HOMMEGIRLS – In Margaret Qualley’s New York apartment, you will find a couch, a table, four dining chairs, a bed with a frame, and, she points out with beyond normal excitement, “many a lamp!” This may not seem like a big deal, but then you are probably used to living with those sorts of things. She is not.

Until recently, “I had a mattress on the ground and one lamp and a cardboard box I’d use as a table,” says Qualley, seated side-saddle on a bench in Tompkins Square Park on a balmy July afternoon. She pulls up pictures on her phone as proof, swiping through scenes of an airy and empty light-filled apartment, overturned cardboard box primly set with breakfast for one, napkin folded, fork on the correct side.

This had been her life since she first came to the city at 16 to study ballet, and for a while such living represented independence, not to mention a certain bohemian splendor that will be familiar to lots of young New Yorkers. Sure she was a bright young thing with a famous mom (that would be ’90s rom-com icon Andie MacDowell) but Qualley was raised in Montana and North Carolina, not Hollywood, and was perfectly happy making her own oatmeal and eating it while sitting on the floor.
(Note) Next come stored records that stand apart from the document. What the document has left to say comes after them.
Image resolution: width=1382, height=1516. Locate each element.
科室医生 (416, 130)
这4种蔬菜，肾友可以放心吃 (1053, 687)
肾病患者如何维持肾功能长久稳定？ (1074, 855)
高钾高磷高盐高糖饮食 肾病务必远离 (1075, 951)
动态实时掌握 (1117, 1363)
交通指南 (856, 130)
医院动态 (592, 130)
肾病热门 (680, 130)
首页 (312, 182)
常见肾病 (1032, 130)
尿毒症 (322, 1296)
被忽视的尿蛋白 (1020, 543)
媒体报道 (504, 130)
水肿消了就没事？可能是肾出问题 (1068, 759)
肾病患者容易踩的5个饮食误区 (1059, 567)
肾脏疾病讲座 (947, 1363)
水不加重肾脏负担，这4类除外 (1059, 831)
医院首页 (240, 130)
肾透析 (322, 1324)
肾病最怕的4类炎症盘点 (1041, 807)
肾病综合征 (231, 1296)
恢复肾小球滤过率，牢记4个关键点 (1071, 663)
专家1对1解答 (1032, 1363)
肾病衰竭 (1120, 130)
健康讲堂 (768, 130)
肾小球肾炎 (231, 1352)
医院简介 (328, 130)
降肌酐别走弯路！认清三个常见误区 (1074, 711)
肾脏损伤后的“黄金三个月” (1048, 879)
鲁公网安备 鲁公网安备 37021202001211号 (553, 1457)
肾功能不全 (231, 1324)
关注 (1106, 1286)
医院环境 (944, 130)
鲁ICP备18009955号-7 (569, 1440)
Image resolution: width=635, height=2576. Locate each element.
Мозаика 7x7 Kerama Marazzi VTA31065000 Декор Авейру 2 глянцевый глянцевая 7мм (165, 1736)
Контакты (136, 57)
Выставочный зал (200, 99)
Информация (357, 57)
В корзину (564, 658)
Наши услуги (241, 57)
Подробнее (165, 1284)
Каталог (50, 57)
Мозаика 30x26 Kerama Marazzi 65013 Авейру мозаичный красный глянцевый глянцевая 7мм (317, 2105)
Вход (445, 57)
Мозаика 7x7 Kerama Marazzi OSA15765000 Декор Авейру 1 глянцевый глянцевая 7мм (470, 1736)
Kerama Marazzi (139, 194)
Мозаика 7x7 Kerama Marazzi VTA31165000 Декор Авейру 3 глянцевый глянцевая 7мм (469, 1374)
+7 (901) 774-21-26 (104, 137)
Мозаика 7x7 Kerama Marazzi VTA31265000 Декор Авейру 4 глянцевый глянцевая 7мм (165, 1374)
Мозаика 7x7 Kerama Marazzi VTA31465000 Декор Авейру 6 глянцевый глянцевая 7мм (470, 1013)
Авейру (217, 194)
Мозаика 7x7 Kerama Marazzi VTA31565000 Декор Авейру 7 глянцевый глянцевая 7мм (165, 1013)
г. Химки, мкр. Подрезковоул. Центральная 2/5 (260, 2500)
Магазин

But a decade in, the living situation was becoming, she says, a little embarrassing. At 26, she was no longer a student but an Emmy nominated actress (“Fosse/Verdon”) who’d just made a big splash in a Tarantino movie ( Once Upon A Time… In Hollywood). The older and more accomplished you are, the more it seems people expect a place to sit when they come over. “So I’ve taken the past few months to change my ways, because I was like, you’re becoming an asshole for being like this,” Qualley says. “You are too old and you’re doing too okay to have no couch.”